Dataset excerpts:
* * *
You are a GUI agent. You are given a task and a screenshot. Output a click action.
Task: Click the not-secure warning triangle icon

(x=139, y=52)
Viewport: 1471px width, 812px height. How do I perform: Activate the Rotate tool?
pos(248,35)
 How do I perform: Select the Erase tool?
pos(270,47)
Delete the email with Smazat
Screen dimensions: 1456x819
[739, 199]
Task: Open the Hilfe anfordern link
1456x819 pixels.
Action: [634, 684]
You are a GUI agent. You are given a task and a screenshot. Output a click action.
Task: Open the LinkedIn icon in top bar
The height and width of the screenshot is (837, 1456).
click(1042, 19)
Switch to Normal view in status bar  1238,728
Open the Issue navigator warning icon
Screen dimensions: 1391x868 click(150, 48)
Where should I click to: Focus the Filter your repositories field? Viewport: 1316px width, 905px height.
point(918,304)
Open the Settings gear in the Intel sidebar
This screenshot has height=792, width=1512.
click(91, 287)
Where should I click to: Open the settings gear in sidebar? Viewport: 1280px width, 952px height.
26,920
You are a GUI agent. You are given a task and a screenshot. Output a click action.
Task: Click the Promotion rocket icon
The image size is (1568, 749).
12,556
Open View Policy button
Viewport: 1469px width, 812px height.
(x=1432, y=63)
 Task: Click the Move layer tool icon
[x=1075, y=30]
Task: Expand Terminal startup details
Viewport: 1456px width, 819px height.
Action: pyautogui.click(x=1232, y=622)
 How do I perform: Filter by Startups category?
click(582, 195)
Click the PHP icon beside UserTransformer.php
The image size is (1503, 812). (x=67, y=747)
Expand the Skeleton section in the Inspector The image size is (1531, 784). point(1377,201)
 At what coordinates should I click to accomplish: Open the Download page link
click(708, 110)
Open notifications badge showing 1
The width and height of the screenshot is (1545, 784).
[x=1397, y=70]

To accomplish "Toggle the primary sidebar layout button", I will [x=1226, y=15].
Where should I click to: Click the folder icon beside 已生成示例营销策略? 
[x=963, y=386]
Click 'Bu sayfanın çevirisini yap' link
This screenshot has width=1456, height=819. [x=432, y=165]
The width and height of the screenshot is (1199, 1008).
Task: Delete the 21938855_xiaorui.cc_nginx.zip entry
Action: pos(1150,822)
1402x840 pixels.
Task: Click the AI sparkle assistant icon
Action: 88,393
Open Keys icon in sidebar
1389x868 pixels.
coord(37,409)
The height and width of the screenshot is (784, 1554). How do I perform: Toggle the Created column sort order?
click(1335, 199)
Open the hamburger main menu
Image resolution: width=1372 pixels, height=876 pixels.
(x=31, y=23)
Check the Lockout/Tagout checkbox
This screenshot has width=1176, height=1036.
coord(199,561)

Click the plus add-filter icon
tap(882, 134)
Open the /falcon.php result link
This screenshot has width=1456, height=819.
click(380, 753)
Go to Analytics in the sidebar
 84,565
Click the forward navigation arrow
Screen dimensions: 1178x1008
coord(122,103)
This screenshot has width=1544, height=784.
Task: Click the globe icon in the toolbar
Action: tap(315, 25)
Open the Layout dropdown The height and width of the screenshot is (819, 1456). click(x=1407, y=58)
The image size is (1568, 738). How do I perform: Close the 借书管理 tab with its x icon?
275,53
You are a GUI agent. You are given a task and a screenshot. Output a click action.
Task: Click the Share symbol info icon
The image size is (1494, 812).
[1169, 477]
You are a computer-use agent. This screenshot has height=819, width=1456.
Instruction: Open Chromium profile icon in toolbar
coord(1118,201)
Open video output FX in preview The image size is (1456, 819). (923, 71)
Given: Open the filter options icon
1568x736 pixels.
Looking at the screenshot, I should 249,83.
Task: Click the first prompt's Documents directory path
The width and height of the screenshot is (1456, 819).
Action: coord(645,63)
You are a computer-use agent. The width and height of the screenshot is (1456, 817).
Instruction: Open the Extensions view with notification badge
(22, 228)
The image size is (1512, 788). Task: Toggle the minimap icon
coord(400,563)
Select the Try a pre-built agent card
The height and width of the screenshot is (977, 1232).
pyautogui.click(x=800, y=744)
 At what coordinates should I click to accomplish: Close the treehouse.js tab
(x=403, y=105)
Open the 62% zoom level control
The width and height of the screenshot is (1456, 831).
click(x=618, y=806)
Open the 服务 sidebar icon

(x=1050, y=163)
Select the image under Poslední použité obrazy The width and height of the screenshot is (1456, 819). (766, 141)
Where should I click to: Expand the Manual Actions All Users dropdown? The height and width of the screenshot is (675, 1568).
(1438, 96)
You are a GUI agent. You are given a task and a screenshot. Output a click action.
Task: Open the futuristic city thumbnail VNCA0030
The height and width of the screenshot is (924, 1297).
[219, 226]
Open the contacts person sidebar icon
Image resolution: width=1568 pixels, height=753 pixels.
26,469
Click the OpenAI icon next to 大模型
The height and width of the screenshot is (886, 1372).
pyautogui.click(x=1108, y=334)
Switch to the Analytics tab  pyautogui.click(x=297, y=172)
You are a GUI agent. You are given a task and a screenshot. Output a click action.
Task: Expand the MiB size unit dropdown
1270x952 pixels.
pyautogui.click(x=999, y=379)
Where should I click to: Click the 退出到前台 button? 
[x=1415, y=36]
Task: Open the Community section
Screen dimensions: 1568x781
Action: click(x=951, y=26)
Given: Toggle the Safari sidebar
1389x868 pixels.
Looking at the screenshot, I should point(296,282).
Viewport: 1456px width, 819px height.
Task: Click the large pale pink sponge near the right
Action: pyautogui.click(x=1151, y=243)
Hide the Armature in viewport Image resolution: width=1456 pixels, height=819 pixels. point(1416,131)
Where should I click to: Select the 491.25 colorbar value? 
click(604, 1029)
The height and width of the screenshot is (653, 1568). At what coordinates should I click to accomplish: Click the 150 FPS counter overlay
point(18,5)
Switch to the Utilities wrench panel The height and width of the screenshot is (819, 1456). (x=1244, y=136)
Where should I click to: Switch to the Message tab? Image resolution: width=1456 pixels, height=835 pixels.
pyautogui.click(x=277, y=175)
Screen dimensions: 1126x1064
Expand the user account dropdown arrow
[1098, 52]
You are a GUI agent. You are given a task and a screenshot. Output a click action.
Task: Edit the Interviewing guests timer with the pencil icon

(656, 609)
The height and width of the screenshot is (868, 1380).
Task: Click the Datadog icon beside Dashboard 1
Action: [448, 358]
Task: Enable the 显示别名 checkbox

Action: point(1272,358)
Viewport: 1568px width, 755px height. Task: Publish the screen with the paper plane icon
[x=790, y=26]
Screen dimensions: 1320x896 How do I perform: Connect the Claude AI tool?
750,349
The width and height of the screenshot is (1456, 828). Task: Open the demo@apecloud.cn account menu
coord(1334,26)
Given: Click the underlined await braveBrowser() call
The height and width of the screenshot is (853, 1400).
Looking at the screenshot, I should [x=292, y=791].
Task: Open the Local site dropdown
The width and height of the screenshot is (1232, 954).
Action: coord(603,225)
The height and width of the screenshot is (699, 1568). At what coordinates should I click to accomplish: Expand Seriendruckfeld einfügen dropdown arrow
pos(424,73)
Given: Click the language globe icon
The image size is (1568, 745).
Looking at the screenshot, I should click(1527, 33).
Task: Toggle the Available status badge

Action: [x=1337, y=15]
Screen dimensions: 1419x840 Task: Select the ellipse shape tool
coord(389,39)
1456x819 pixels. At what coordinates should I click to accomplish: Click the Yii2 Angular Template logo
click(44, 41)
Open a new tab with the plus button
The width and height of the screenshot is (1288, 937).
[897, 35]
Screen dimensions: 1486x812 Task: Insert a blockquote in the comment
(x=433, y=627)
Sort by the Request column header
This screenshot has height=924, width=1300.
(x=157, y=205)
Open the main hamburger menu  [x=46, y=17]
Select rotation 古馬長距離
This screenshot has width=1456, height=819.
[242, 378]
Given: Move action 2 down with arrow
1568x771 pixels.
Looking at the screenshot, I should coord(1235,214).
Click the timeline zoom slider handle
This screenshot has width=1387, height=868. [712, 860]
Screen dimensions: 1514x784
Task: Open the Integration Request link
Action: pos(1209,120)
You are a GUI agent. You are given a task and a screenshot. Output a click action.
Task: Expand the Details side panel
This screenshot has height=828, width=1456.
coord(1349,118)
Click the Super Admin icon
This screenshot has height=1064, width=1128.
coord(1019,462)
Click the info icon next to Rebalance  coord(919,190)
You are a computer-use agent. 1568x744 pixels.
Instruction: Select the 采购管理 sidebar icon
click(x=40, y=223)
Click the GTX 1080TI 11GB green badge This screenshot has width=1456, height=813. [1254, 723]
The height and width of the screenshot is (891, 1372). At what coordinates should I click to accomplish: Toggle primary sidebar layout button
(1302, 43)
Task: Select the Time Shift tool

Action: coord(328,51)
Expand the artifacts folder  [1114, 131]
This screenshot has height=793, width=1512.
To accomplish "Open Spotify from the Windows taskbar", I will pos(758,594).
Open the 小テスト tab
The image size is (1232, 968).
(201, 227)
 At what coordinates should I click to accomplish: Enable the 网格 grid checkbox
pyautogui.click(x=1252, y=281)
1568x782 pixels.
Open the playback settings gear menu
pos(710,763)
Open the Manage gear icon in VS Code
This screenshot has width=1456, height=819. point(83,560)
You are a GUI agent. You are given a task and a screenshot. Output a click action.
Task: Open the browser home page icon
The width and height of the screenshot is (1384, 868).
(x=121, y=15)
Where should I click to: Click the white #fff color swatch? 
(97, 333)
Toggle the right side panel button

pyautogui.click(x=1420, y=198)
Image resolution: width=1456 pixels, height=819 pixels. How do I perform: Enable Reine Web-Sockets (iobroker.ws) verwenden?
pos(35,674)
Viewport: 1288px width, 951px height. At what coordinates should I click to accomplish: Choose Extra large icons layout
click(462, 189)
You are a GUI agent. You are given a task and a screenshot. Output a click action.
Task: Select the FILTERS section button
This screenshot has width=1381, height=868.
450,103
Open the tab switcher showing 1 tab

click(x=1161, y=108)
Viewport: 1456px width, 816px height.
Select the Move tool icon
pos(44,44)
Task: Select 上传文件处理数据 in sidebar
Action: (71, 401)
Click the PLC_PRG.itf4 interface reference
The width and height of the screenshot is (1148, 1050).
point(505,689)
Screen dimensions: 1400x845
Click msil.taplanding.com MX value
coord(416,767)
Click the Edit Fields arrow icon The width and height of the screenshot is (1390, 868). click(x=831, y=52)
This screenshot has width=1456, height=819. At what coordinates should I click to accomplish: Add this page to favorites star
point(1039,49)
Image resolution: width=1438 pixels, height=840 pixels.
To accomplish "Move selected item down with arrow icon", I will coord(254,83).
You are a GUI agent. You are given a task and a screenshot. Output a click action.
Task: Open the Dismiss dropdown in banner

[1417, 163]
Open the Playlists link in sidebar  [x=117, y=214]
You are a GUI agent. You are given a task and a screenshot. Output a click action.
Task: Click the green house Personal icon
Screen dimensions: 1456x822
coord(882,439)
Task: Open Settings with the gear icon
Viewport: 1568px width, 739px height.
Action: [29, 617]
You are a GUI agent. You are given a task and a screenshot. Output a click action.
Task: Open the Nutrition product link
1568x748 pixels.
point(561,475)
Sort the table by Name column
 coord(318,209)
* * *
The required output is the stretch of entries above from the line containing "Given: Click the underlined" through the line containing "Given: Click the language globe icon", reproduced exactly.

**Answer to this exercise**
Given: Click the underlined await braveBrowser() call
The height and width of the screenshot is (853, 1400).
Looking at the screenshot, I should [x=292, y=791].
Task: Open the Local site dropdown
The width and height of the screenshot is (1232, 954).
Action: coord(603,225)
The height and width of the screenshot is (699, 1568). At what coordinates should I click to accomplish: Expand Seriendruckfeld einfügen dropdown arrow
pos(424,73)
Given: Click the language globe icon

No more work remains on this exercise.